Doctors must drive debates around assisted suicide, and should not allow politicians and lobby groups to dominate the discussions, a conference of doctors has heard.
Speaking at the fifth conference of the Irish Catholic Doctors Learning Network, Dr Chris Garrett said terms like “death with dignity” have been hijacked by advocates of euthanasia and physician-assisted suicide, presenting this as a “value neutral term” when it is nothing of the sort.
“With adequate palliative care, we have it in our ability to control suffering,” said the oncologist-turned-seminarian at the conference on Saturday in Dublin’s Emmaus Centre. “Our goal should not be suicide, but should be helping our palliative care services.”
Palliative care
Criticising how some advocates of assisted suicide misrepresent aspects of palliative care as forms of euthanasia, he said that while statistics show doctors in general as opposing the legalisation of assisted suicide, palliative care specialists tend to be especially opposed.
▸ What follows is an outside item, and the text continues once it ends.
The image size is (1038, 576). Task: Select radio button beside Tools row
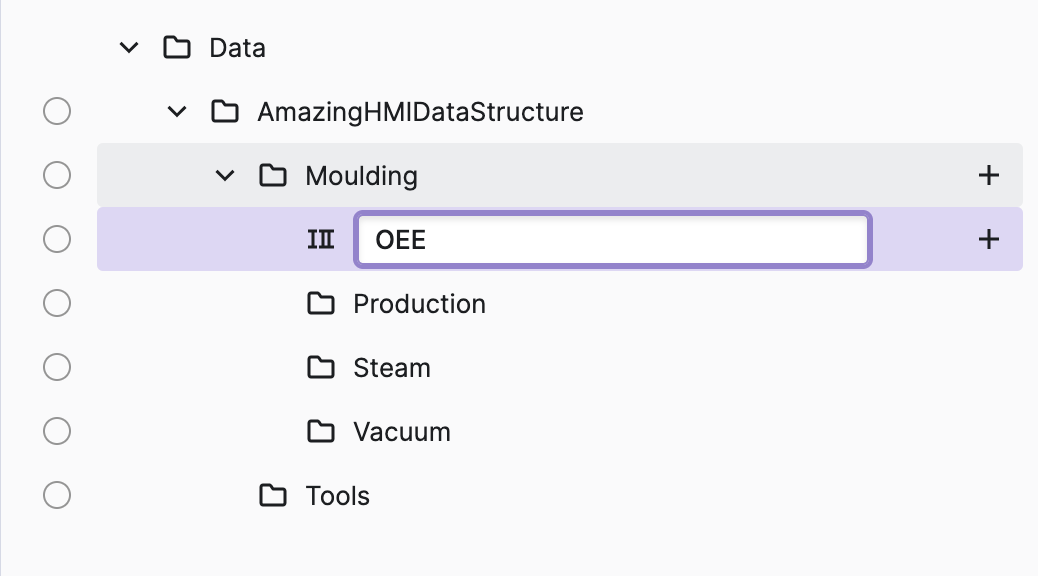[57, 495]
“The people with the technical experience at the coalface, who have walked with people – unfortunately they have the greatest amount of experience and knowledge,” he told The Irish Catholic, explaining that many people, especially young people, have limited knowledge and experience of palliative care and end-of-life matters.
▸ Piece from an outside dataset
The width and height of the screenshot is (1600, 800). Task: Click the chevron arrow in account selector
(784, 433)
“Many young people have not experienced death and dying, and in fact in our society we almost want to protect our young people from dying, not bringing them to funerals and so on in case it scars them,” he said.
“On fiscal matters we get the economists involved, we don’t ask general people what the Budget should be, and I think in this case we need the experts with the most knowledge of bioethics, which is complicated, and in palliative care, because they’re the ones who are actually dealing with it and have the greatest amount of knowledge,” he said, adding: “I wouldn’t want people to make a decision based on misinformation.”
Decisions
Acknowledging that there can be a frustration with expert opinion nowadays, Dr Garrett said: “I think if you want a quality opinion then probably the people who are most experienced will make the best decisions and give you the best information.”
Other speakers at the conference were psychiatrist Prof. Patricia Casey, commentator John Waters, and Cardinal Willem Eijk of Utrecht, who worked as a doctor before entering the priesthood.